→ AVAILABLE RECORDS:
● ● ● ● ● ● ●

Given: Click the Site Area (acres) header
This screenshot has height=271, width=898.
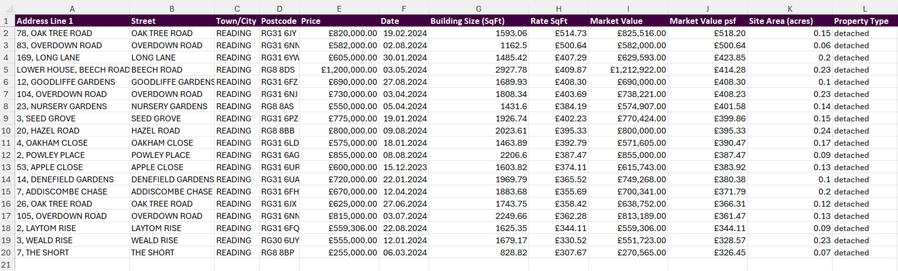Looking at the screenshot, I should click(790, 21).
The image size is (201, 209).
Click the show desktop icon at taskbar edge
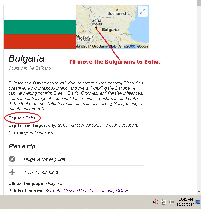tap(198, 202)
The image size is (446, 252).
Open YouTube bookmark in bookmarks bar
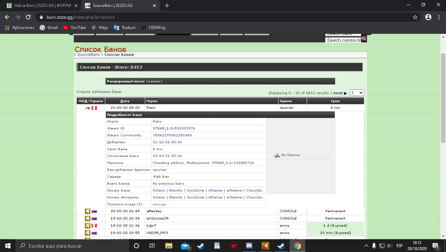(74, 28)
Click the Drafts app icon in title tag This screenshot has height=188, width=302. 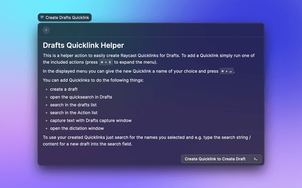[x=42, y=17]
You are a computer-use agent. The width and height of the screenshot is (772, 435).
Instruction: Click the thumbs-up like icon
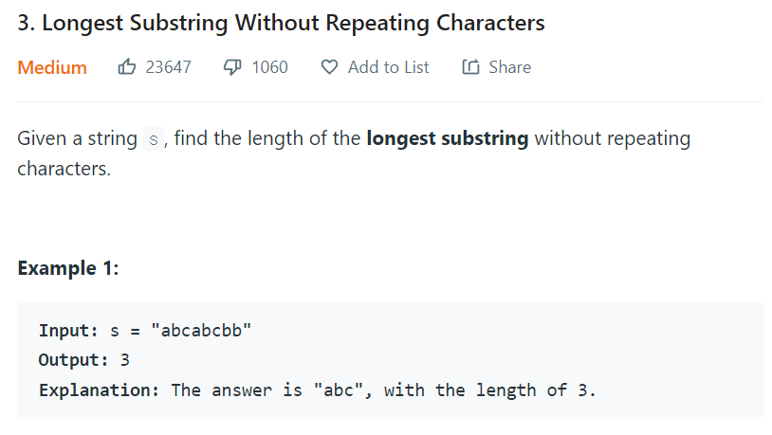[126, 66]
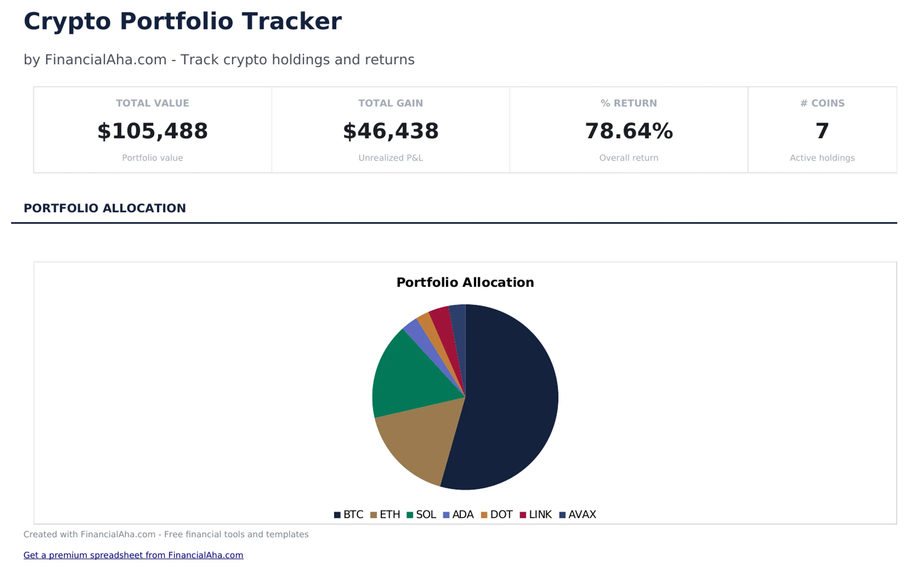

● ● ● ● ● ● ●

→ YOUR GOAL: Report each line of the data in which "size" occurs.

→ SOLUTION BELOW:
The image size is (201, 209).
The image size is (446, 252).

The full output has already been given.